-- Supplied material follows --

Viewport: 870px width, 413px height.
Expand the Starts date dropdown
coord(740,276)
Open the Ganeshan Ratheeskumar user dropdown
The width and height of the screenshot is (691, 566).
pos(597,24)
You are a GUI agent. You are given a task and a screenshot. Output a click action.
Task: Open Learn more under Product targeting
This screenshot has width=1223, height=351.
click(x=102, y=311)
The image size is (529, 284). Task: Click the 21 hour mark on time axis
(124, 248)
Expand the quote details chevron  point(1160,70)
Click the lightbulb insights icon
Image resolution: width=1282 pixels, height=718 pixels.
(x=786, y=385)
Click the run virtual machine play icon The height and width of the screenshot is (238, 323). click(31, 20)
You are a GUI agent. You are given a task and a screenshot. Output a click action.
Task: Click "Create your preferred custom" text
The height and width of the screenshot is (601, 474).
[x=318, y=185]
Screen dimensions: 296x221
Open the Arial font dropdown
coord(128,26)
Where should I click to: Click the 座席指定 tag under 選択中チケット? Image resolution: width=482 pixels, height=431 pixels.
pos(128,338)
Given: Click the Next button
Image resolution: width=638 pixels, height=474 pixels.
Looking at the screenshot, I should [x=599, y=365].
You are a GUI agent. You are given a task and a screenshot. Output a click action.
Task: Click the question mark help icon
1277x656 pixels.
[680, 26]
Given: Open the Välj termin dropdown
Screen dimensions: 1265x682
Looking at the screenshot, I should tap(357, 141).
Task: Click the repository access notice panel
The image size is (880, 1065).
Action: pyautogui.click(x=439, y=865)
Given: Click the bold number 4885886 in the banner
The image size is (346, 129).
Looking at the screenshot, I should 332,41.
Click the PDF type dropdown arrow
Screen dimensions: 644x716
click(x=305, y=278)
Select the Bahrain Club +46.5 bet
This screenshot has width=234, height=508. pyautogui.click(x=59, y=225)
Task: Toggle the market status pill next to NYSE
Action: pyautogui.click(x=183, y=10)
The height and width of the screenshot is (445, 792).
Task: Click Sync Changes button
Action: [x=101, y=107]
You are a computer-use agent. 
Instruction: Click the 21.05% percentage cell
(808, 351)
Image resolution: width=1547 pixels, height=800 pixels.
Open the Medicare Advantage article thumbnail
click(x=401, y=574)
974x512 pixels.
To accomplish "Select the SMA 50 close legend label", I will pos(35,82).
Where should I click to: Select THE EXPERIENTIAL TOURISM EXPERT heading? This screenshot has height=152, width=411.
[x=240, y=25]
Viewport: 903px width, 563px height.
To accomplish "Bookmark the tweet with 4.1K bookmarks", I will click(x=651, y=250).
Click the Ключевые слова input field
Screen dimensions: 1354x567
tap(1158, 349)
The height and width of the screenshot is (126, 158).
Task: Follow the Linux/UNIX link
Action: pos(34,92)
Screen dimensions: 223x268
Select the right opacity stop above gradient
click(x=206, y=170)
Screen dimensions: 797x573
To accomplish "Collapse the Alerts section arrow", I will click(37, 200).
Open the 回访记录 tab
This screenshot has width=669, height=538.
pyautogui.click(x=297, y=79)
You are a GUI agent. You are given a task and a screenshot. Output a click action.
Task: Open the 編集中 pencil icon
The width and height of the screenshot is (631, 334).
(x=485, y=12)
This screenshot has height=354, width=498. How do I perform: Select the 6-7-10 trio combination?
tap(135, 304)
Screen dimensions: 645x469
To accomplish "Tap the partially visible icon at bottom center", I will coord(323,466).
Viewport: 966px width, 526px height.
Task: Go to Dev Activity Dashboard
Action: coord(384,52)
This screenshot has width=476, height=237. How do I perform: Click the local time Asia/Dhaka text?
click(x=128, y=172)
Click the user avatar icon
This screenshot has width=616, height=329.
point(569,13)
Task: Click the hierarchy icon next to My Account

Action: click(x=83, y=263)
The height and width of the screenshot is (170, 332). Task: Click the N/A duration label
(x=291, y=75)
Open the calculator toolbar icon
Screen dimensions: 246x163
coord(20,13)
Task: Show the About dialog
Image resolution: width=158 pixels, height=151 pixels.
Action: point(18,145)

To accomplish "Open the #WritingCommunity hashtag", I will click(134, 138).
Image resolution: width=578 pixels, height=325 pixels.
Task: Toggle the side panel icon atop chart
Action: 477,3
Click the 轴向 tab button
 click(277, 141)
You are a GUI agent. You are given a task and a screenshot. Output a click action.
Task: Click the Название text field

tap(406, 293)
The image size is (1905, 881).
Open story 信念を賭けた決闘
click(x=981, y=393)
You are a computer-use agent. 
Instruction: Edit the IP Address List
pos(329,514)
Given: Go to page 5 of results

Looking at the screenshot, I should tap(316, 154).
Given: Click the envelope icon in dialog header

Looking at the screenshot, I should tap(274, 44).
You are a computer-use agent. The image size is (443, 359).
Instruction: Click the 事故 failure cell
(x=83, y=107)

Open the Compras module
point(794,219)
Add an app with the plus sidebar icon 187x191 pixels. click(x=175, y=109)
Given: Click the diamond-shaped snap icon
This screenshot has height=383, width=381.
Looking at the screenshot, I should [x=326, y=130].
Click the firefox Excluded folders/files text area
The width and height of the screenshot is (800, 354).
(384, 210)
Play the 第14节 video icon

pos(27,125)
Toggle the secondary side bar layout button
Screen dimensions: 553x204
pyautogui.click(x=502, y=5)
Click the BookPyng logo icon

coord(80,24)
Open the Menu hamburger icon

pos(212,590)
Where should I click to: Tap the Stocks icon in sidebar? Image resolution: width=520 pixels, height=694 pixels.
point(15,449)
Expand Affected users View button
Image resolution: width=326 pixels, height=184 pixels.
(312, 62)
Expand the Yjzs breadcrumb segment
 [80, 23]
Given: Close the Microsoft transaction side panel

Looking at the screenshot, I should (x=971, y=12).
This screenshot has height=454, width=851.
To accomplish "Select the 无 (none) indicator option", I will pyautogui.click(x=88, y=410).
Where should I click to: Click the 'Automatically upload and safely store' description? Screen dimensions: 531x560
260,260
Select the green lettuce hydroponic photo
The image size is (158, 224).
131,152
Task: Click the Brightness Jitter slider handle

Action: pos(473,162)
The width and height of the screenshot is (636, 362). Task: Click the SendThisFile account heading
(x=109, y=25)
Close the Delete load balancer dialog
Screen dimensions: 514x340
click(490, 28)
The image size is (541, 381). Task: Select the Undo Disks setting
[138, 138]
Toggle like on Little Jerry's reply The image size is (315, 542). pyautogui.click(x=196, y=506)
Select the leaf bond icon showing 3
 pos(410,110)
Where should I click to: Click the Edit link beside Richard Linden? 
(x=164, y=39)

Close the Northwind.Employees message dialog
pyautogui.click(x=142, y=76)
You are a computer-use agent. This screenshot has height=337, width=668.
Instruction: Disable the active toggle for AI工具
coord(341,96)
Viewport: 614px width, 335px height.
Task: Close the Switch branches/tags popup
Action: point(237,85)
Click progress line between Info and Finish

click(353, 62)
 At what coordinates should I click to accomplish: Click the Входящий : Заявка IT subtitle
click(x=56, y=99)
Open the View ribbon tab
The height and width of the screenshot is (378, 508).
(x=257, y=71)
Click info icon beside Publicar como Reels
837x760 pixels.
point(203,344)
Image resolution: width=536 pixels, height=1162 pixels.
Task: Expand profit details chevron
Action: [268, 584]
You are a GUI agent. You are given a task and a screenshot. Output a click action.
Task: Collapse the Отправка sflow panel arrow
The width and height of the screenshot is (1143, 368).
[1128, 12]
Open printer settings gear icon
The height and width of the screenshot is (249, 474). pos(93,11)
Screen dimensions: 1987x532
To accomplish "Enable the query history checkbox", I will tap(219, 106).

-- Supplied material concluded --

All of the entries above are to be written out again exactly.

— Result —
Viewport: 870px width, 413px height.
Expand the Starts date dropdown
coord(740,276)
Open the Ganeshan Ratheeskumar user dropdown
The width and height of the screenshot is (691, 566).
pos(597,24)
You are a GUI agent. You are given a task and a screenshot. Output a click action.
Task: Open Learn more under Product targeting
This screenshot has width=1223, height=351.
click(x=102, y=311)
The image size is (529, 284). Task: Click the 21 hour mark on time axis
(124, 248)
Expand the quote details chevron  point(1160,70)
Click the lightbulb insights icon
Image resolution: width=1282 pixels, height=718 pixels.
(x=786, y=385)
Click the run virtual machine play icon The height and width of the screenshot is (238, 323). click(31, 20)
You are a GUI agent. You are given a task and a screenshot. Output a click action.
Task: Click "Create your preferred custom" text
The height and width of the screenshot is (601, 474).
[x=318, y=185]
Screen dimensions: 296x221
Open the Arial font dropdown
coord(128,26)
Where should I click to: Click the 座席指定 tag under 選択中チケット? Image resolution: width=482 pixels, height=431 pixels.
pos(128,338)
Given: Click the Next button
Image resolution: width=638 pixels, height=474 pixels.
Looking at the screenshot, I should [x=599, y=365].
You are a GUI agent. You are given a task and a screenshot. Output a click action.
Task: Click the question mark help icon
1277x656 pixels.
[680, 26]
Given: Open the Välj termin dropdown
Screen dimensions: 1265x682
Looking at the screenshot, I should tap(357, 141).
Task: Click the repository access notice panel
The image size is (880, 1065).
Action: pyautogui.click(x=439, y=865)
Given: Click the bold number 4885886 in the banner
The image size is (346, 129).
Looking at the screenshot, I should 332,41.
Click the PDF type dropdown arrow
Screen dimensions: 644x716
click(x=305, y=278)
Select the Bahrain Club +46.5 bet
This screenshot has width=234, height=508. pyautogui.click(x=59, y=225)
Task: Toggle the market status pill next to NYSE
Action: pyautogui.click(x=183, y=10)
The height and width of the screenshot is (445, 792).
Task: Click Sync Changes button
Action: [x=101, y=107]
You are a computer-use agent. 
Instruction: Click the 21.05% percentage cell
(808, 351)
Image resolution: width=1547 pixels, height=800 pixels.
Open the Medicare Advantage article thumbnail
click(x=401, y=574)
974x512 pixels.
To accomplish "Select the SMA 50 close legend label", I will pos(35,82).
Where should I click to: Select THE EXPERIENTIAL TOURISM EXPERT heading? This screenshot has height=152, width=411.
[x=240, y=25]
Viewport: 903px width, 563px height.
To accomplish "Bookmark the tweet with 4.1K bookmarks", I will click(x=651, y=250).
Click the Ключевые слова input field
Screen dimensions: 1354x567
tap(1158, 349)
The height and width of the screenshot is (126, 158).
Task: Follow the Linux/UNIX link
Action: pos(34,92)
Screen dimensions: 223x268
Select the right opacity stop above gradient
click(x=206, y=170)
Screen dimensions: 797x573
To accomplish "Collapse the Alerts section arrow", I will click(37, 200).
Open the 回访记录 tab
This screenshot has width=669, height=538.
pyautogui.click(x=297, y=79)
You are a GUI agent. You are given a task and a screenshot. Output a click action.
Task: Open the 編集中 pencil icon
The width and height of the screenshot is (631, 334).
(x=485, y=12)
This screenshot has height=354, width=498. How do I perform: Select the 6-7-10 trio combination?
tap(135, 304)
Screen dimensions: 645x469
To accomplish "Tap the partially visible icon at bottom center", I will coord(323,466).
Viewport: 966px width, 526px height.
Task: Go to Dev Activity Dashboard
Action: coord(384,52)
This screenshot has width=476, height=237. How do I perform: Click the local time Asia/Dhaka text?
click(x=128, y=172)
Click the user avatar icon
This screenshot has width=616, height=329.
point(569,13)
Task: Click the hierarchy icon next to My Account

Action: click(x=83, y=263)
The height and width of the screenshot is (170, 332). Task: Click the N/A duration label
(x=291, y=75)
Open the calculator toolbar icon
Screen dimensions: 246x163
coord(20,13)
Task: Show the About dialog
Image resolution: width=158 pixels, height=151 pixels.
Action: point(18,145)

To accomplish "Open the #WritingCommunity hashtag", I will click(134, 138).
Image resolution: width=578 pixels, height=325 pixels.
Task: Toggle the side panel icon atop chart
Action: 477,3
Click the 轴向 tab button
 click(277, 141)
You are a GUI agent. You are given a task and a screenshot. Output a click action.
Task: Click the Название text field

tap(406, 293)
The image size is (1905, 881).
Open story 信念を賭けた決闘
click(x=981, y=393)
You are a computer-use agent. 
Instruction: Edit the IP Address List
pos(329,514)
Given: Go to page 5 of results

Looking at the screenshot, I should tap(316, 154).
Given: Click the envelope icon in dialog header

Looking at the screenshot, I should tap(274, 44).
You are a computer-use agent. The image size is (443, 359).
Instruction: Click the 事故 failure cell
(x=83, y=107)

Open the Compras module
point(794,219)
Add an app with the plus sidebar icon 187x191 pixels. click(x=175, y=109)
Given: Click the diamond-shaped snap icon
This screenshot has height=383, width=381.
Looking at the screenshot, I should [x=326, y=130].
Click the firefox Excluded folders/files text area
The width and height of the screenshot is (800, 354).
(384, 210)
Play the 第14节 video icon

pos(27,125)
Toggle the secondary side bar layout button
Screen dimensions: 553x204
pyautogui.click(x=502, y=5)
Click the BookPyng logo icon

coord(80,24)
Open the Menu hamburger icon

pos(212,590)
Where should I click to: Tap the Stocks icon in sidebar? Image resolution: width=520 pixels, height=694 pixels.
point(15,449)
Expand Affected users View button
Image resolution: width=326 pixels, height=184 pixels.
(312, 62)
Expand the Yjzs breadcrumb segment
 [80, 23]
Given: Close the Microsoft transaction side panel

Looking at the screenshot, I should (x=971, y=12).
This screenshot has height=454, width=851.
To accomplish "Select the 无 (none) indicator option", I will pyautogui.click(x=88, y=410).
Where should I click to: Click the 'Automatically upload and safely store' description? Screen dimensions: 531x560
260,260
Select the green lettuce hydroponic photo
The image size is (158, 224).
131,152
Task: Click the Brightness Jitter slider handle

Action: pos(473,162)
The width and height of the screenshot is (636, 362). Task: Click the SendThisFile account heading
(x=109, y=25)
Close the Delete load balancer dialog
Screen dimensions: 514x340
click(490, 28)
The image size is (541, 381). Task: Select the Undo Disks setting
[138, 138]
Toggle like on Little Jerry's reply The image size is (315, 542). pyautogui.click(x=196, y=506)
Select the leaf bond icon showing 3
 pos(410,110)
Where should I click to: Click the Edit link beside Richard Linden? 
(x=164, y=39)

Close the Northwind.Employees message dialog
pyautogui.click(x=142, y=76)
You are a computer-use agent. This screenshot has height=337, width=668.
Instruction: Disable the active toggle for AI工具
coord(341,96)
Viewport: 614px width, 335px height.
Task: Close the Switch branches/tags popup
Action: point(237,85)
Click progress line between Info and Finish

click(353, 62)
 At what coordinates should I click to accomplish: Click the Входящий : Заявка IT subtitle
click(x=56, y=99)
Open the View ribbon tab
The height and width of the screenshot is (378, 508).
(x=257, y=71)
Click info icon beside Publicar como Reels
837x760 pixels.
point(203,344)
Image resolution: width=536 pixels, height=1162 pixels.
Task: Expand profit details chevron
Action: [268, 584]
You are a GUI agent. You are given a task and a screenshot. Output a click action.
Task: Collapse the Отправка sflow panel arrow
The width and height of the screenshot is (1143, 368).
[1128, 12]
Open printer settings gear icon
The height and width of the screenshot is (249, 474). pos(93,11)
Screen dimensions: 1987x532
To accomplish "Enable the query history checkbox", I will tap(219, 106).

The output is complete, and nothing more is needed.